Child welfare advocates seemed certain in recent weeks that there would be bipartisan movement on reauthorization, and perhaps even expansion, of the Maternal, Infant and Early Childhood Home Visiting (MIECHV), a maltreatment prevention program created as part of the Affordable Care Act.
It is still a possibility. But it is now far from a certainty.
A group of six House Ways and Means Republicans left those advocates reeling when, late last week, they introduced a MIECHV reauthorization without any Democrats in tow, and with several significant provisions that had not been discussed in recent discussions with leaders of several home visiting models.
Among the provisions that had not been discussed with MIECHV advocates before the bill was introduced: a gradual shift of half the cost of programs to states, and an evaluation structure that requires almost constant improvement on certain metrics.
“This took us by surprise,” said Diedra Spires, CEO of the Dalton Daley Group, a nonprofit group that has helped coordinate advocacy on MIECHV. “I think it was a really close-hold situation.”
The Home Visiting Coalition, a group of 50 organizations that Spires helps coordinate, has yet to release a statement on the bill. Spires said she personally hopes for dialogue soon with leaders in both chambers and parties on shaping the legislation.
“We have a coalition of over 50 organizations coming to grips with this, it kind of caught them by surprise,” Spires said. “We knew something was brewing, but not the content of this.”
The coalition has been pushing for a doubling of the MIECHV program to $800 million. It is a tough ask in this fiscal climate, but advocates felt confident they had the bipartisan buy-in to try.
MIECHV “is one of the few initiatives that seems to have enjoyed genuine bipartisan support,” said Rep. Lloyd Doggett (D-Texas), in an interview with The Imprint in January. “I view this really as empowering families legislation. It is about helping parents be the parents they want to be.”
Not only does the House Republican bill pass on increasing the federal expenditure, it takes a clear view that over time, states should become an equal partner on federally-supported home visiting programs.
The bill creates an “applicable percentage” rule that ensured a certain portion of the program would be paid for outside of federal dollars.
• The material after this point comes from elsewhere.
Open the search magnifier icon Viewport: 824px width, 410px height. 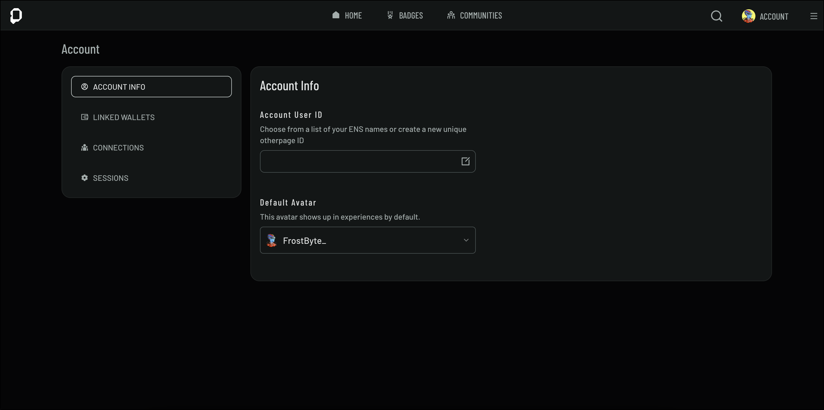(716, 16)
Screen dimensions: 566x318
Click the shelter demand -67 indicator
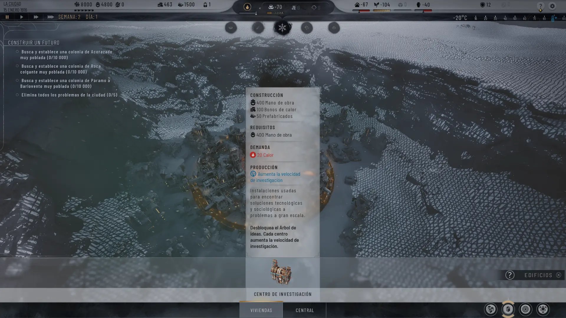pyautogui.click(x=361, y=5)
Thirty percent of programs would have to be paid for outside of federal dollars by 2020. By 2022, it would rise to 50 percent.
“It might look like states can cover match now, but we’re not in a bubble,” said Spires. “If we’re looking at the possibility of different cuts in Medicaid and other programs, will that match be as easy as people think it is?”
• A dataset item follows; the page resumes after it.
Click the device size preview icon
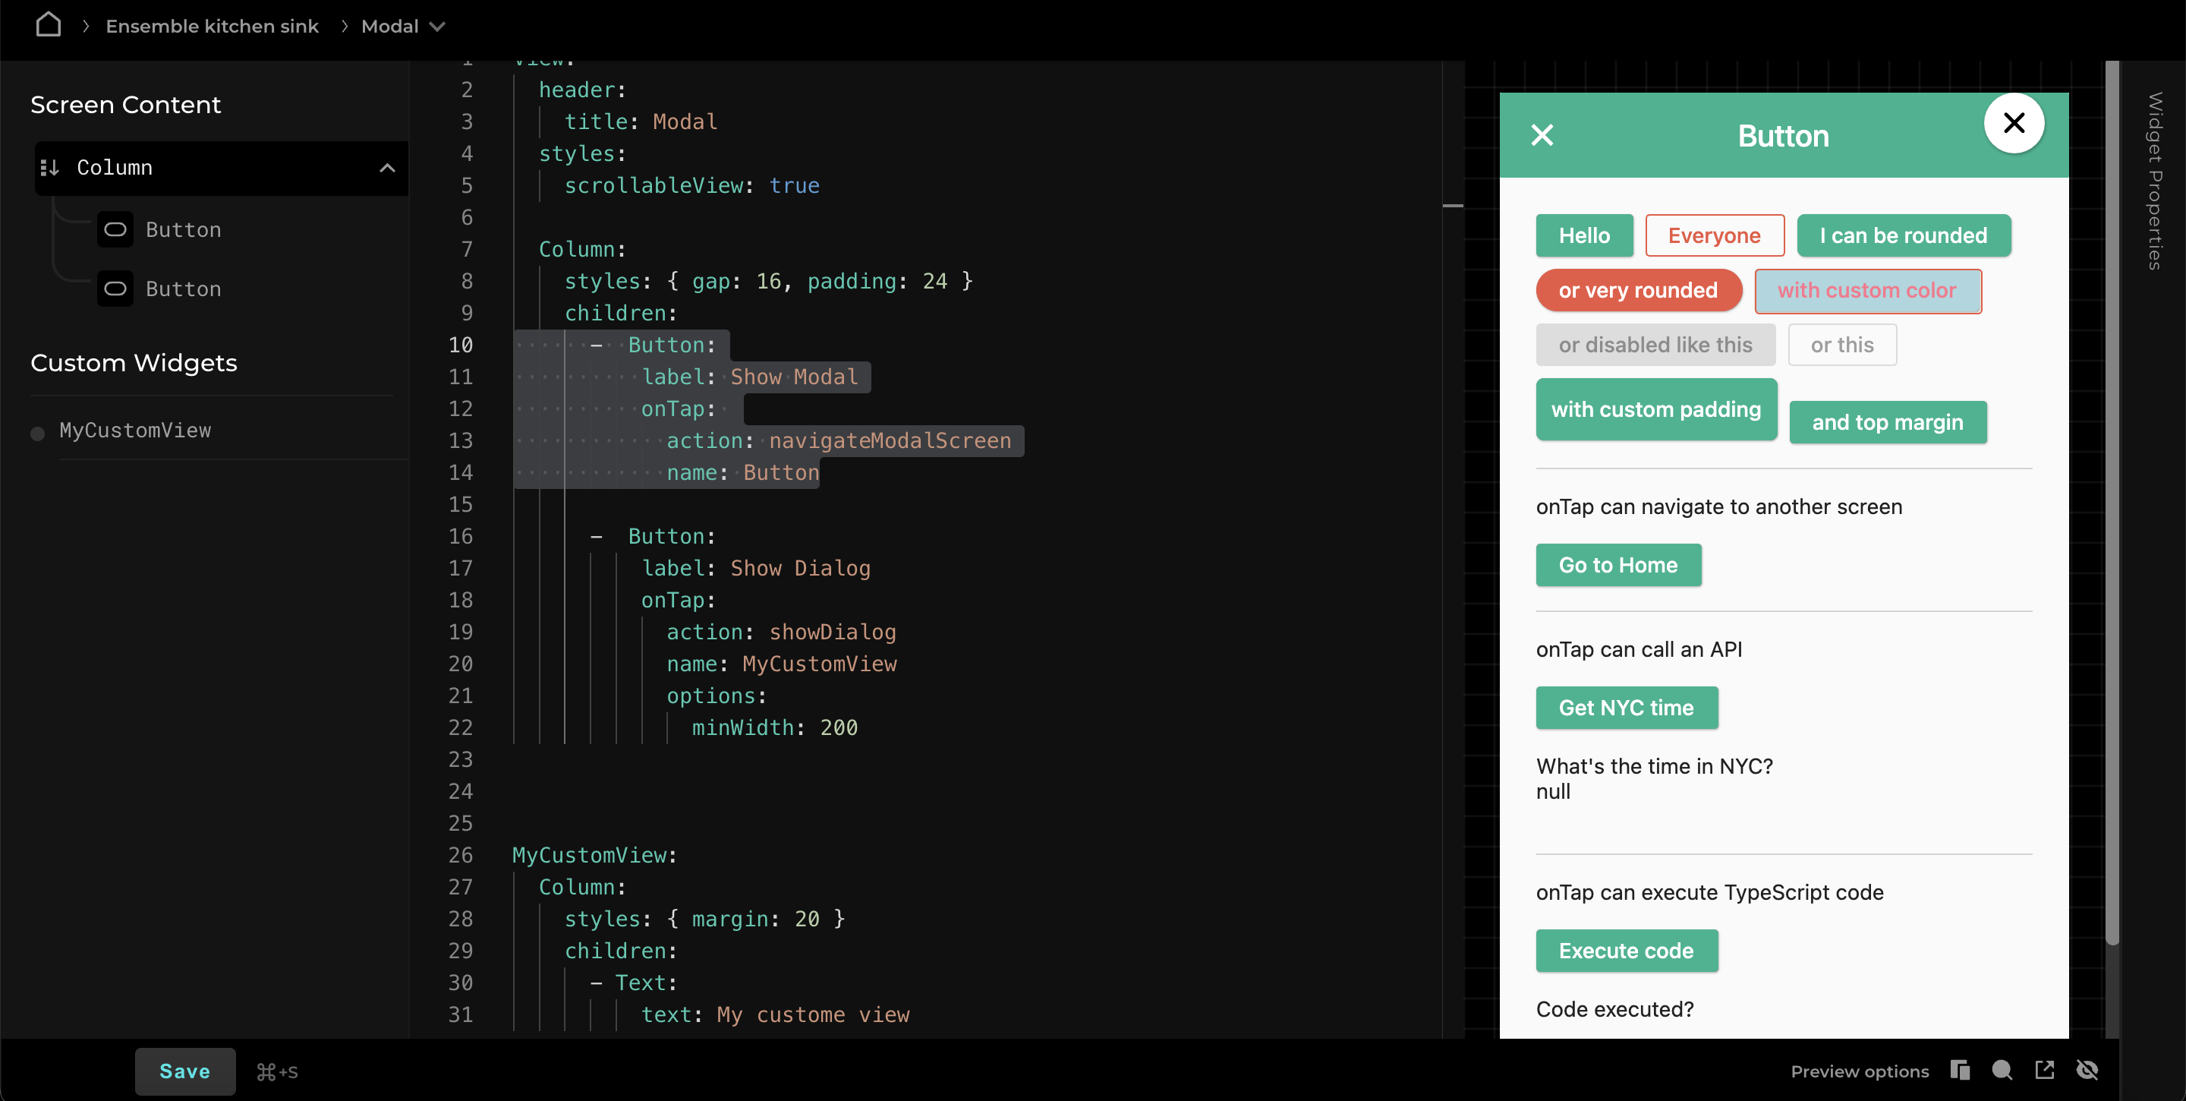This screenshot has height=1101, width=2186. tap(1959, 1070)
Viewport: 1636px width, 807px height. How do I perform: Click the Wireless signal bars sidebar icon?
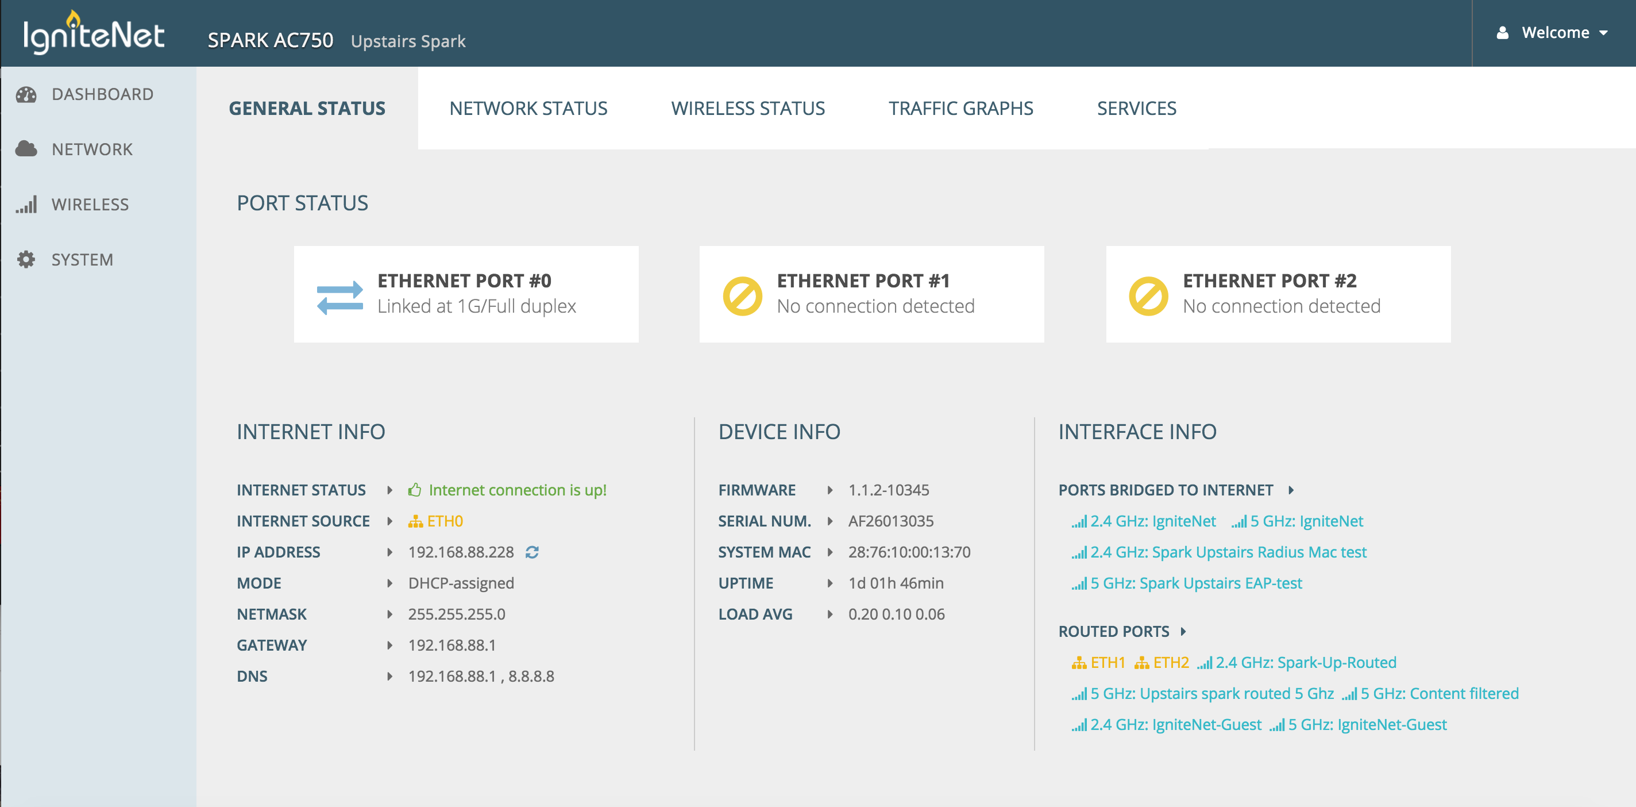[26, 205]
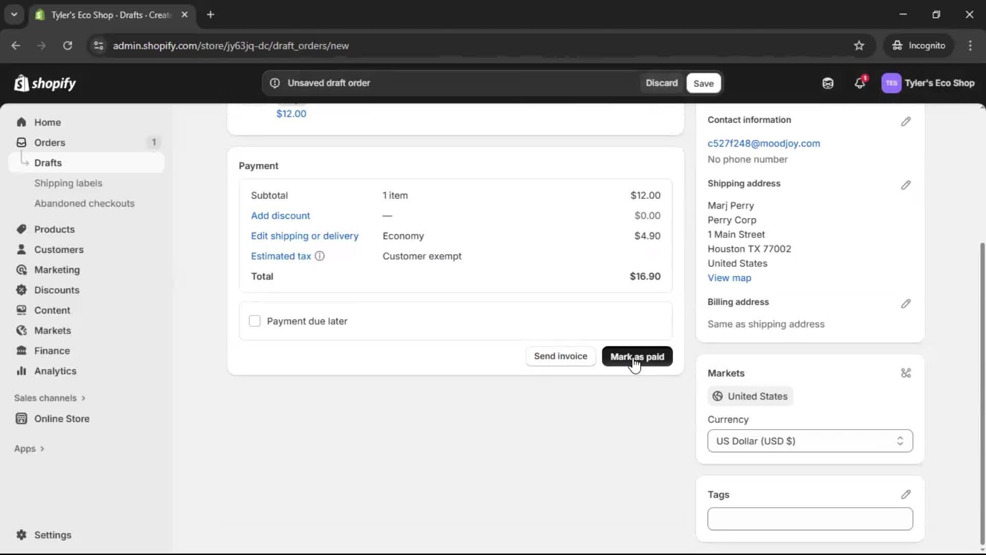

Also of concern, she said, is a provision that requires states to continue to show improvements on at least four of the six basic benchmarks for MIECHV. These are:
- Improved maternal and newborn health
- Reduction of emergency room visits related to maltreatment
- Improvements in school readiness and achievement
- Reduction in crime and/or domestic violence
- Improvements in family self-sufficiency
- Improved coordination of referrals to community supports
The provision is not a new concept: states were required to show improvement on these during the original authorization period for MIECHV. The view expressed in this bill is home visiting should continue to yield ever-increasing social dividends.
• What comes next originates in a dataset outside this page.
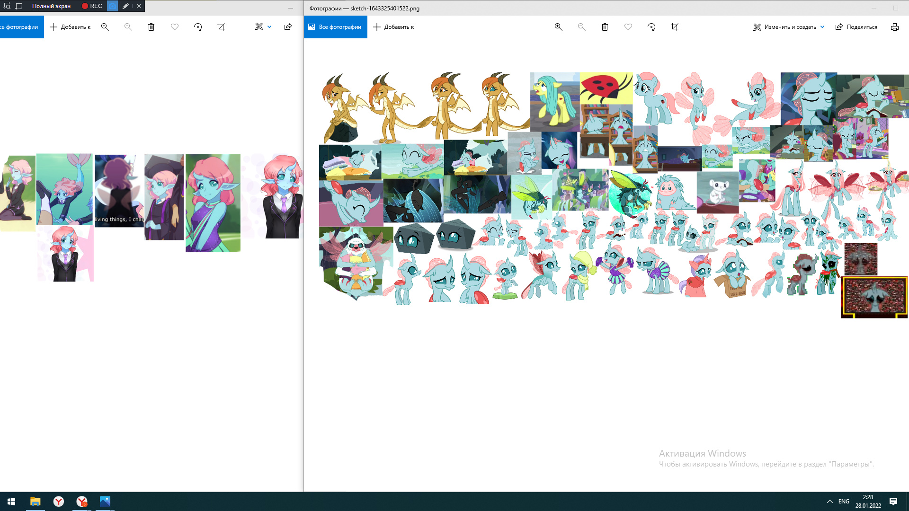Click the crop icon in left Photos window

coord(221,27)
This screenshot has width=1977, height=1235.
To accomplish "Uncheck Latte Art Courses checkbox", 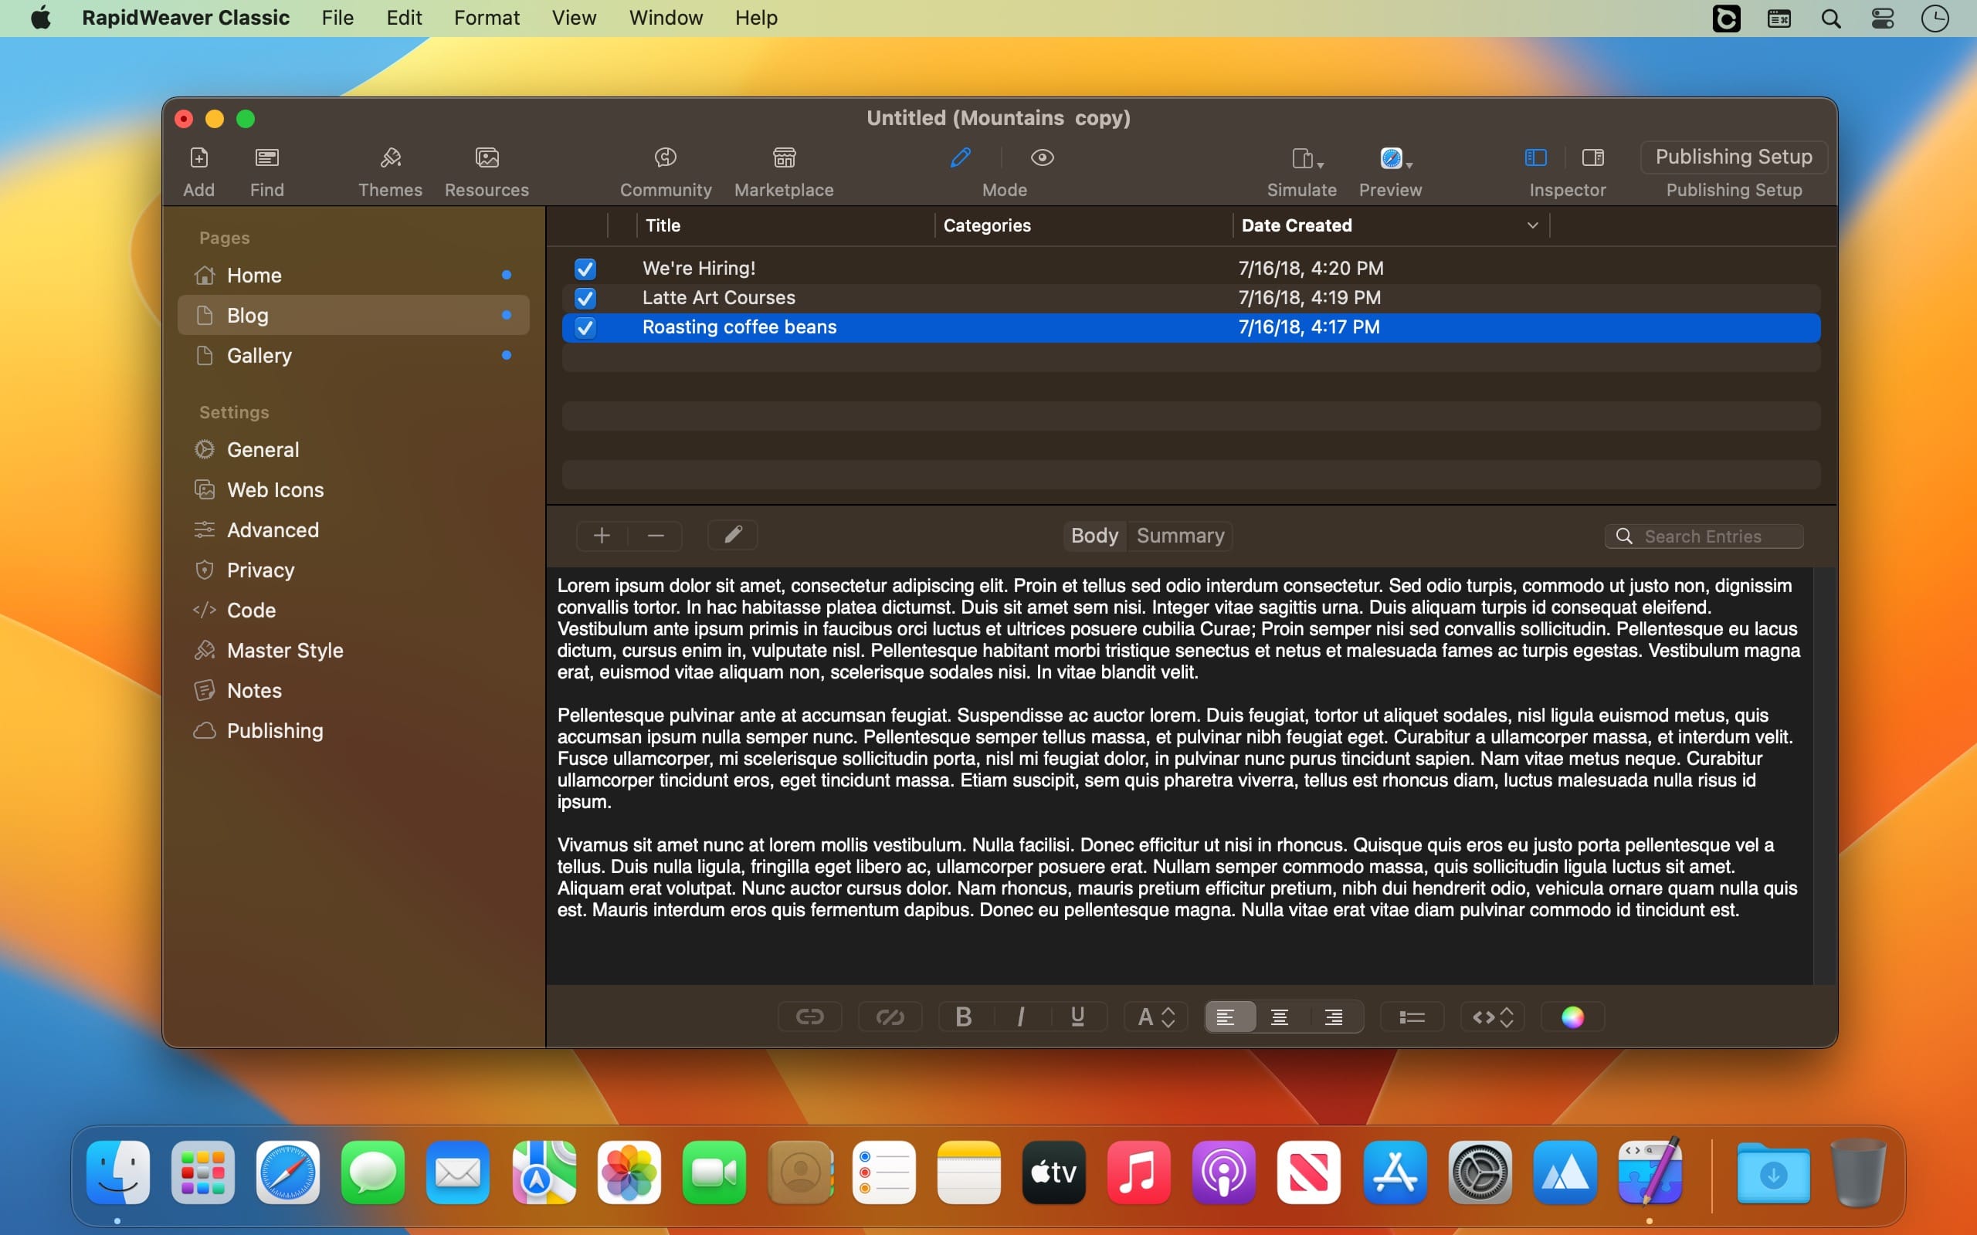I will point(585,298).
“There are whole other fields of human services that aren’t evidence-based at all,” said Spires. “There’s work to be done, but it’s not all in MIECHV.”
Spires was recently in Washington with six CEOs from some of the national home visiting organizations in the Home Visiting Coalition, who met with Republican and Democratic staff from both chambers. State matching and performance outcomes were not mentioned.
“The state match had not come up, nor had the new evidentiary tier, when they had the six of them gathered there,” said Spires.
To the extent that this is a legislative starting point, Spires said it was encouraging that things were starting to move and that the reauthorization period was five years. MIECHV faces the end of a two-year authorization in September; President Trump’s budget pencils the program in for another two-year stretch.
“Five years is really good,” she said. “That is a strong moment for Republicans, particularly with the president’s budget saying two.”
So what comes next? Surely the Home Visiting Coalition will weigh in, as will House Democrats. Noticeably absent from the bill’s co-sponsors is David Reichert (R-Wash.), a Ways and Means Republican with an interest in child welfare issues who used to chair the Human Resources subcommittee.
Spires said more than anything at this point, she hopes for dialogue with the Ways and Means majority leaders, soon.
“What we’re saying more than anything else is let’s sit down and have a conversation,” she said. “I don’t want to guess at what they’re getting at. I don’t doubt the intentions are good, I just think there’s some unintended consequences.”